A: Innovative Claims

Development of novel technology Application Emulators/HLAM/PETASIM which will support rapid prototyping and the design phases for new machines, software and architecture. As high level this process will be robust and relatively fast so that large applications can be simulated on very high performance machines such as those contemplated in the PetaFlop initiative. We expect future computational steering systems to be enabled by our technology.

Development and formal specification of Hierarchical High Level Application Modeling Framework (HLAM). The HLAM will include mechanisms to allow users to provide: a) hierarchical description of applications, b) high level specification of a target machine, c) procedures to define how the hierarchical application description is mapped to the machine model and d) cost model to be used in performance estimation. All user interfaces will be built in Java to enhance broad distribution.
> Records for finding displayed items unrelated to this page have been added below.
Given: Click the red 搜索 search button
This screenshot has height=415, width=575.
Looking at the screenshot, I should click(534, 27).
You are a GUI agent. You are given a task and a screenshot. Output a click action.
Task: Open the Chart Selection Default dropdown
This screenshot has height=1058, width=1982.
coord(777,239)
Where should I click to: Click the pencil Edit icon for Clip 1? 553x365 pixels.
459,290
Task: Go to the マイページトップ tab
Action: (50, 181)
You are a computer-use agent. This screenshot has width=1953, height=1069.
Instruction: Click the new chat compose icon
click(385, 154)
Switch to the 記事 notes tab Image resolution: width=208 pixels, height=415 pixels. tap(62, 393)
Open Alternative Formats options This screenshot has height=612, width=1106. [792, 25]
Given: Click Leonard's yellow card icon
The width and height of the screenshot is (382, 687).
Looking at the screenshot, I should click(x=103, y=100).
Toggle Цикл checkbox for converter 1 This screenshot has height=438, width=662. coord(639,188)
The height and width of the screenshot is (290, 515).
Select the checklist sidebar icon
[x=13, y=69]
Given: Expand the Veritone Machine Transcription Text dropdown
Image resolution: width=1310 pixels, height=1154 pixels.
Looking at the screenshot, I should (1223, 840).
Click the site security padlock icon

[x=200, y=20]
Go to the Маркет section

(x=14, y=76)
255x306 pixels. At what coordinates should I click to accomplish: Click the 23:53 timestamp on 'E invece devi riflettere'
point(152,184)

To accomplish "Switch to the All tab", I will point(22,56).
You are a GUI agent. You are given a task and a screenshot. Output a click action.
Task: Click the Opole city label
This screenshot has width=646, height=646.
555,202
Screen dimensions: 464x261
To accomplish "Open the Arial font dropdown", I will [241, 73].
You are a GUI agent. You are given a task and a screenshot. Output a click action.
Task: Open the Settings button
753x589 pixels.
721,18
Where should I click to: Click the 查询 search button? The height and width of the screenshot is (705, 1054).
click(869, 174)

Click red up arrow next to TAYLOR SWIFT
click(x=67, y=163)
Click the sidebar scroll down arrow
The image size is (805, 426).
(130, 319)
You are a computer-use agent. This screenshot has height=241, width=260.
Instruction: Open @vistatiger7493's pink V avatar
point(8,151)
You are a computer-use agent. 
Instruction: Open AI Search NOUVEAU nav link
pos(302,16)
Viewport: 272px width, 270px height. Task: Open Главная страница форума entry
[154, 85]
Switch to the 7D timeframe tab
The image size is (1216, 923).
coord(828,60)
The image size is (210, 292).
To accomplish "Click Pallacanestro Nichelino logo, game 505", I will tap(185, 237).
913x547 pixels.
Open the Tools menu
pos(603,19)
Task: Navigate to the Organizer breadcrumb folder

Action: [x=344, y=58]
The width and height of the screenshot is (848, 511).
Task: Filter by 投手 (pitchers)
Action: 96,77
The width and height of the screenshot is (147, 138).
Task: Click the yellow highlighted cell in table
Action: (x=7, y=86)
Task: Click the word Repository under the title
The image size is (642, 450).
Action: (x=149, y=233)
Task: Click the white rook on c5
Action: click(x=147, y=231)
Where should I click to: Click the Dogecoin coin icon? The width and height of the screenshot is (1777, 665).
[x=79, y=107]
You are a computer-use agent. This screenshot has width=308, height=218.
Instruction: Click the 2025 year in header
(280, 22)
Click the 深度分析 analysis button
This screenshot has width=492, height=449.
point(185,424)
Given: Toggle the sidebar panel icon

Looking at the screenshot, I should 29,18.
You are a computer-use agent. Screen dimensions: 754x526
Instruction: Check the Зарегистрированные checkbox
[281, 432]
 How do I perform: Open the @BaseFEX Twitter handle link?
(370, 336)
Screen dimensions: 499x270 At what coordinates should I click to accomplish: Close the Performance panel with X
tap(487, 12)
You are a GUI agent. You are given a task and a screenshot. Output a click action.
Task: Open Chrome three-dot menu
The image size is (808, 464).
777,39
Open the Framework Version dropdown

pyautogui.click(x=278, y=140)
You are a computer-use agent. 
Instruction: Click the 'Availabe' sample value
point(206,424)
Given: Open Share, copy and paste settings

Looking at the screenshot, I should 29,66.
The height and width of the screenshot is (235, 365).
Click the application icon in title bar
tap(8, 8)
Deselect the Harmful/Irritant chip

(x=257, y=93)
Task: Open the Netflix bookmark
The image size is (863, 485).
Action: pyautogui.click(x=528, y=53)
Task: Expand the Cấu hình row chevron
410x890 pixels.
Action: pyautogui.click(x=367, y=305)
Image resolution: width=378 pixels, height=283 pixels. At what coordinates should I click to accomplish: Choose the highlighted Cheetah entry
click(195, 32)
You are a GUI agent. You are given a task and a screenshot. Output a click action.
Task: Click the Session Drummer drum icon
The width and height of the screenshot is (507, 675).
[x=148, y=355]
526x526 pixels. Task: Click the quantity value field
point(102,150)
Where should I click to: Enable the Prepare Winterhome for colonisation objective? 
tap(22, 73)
Development of a simulation framework (PETASIM) that is able to generate performance predictions for application-emulators using information provided by the high level application modeling framework HLAM. PETASIM will include support for the generation and use of data parallel aggregates as building blocks for specifying modules. PETASIM achieves high performance even on large applications by using event driven simulations for coarse grain task parallel parts of an application but exploiting explicitly the loosely synchronous structure of SPMD data parallel components.

Parallel execution of PETASIM will use novel adaptive load balancing and runtime compilation techniques developed by the team with other DARPA contracts.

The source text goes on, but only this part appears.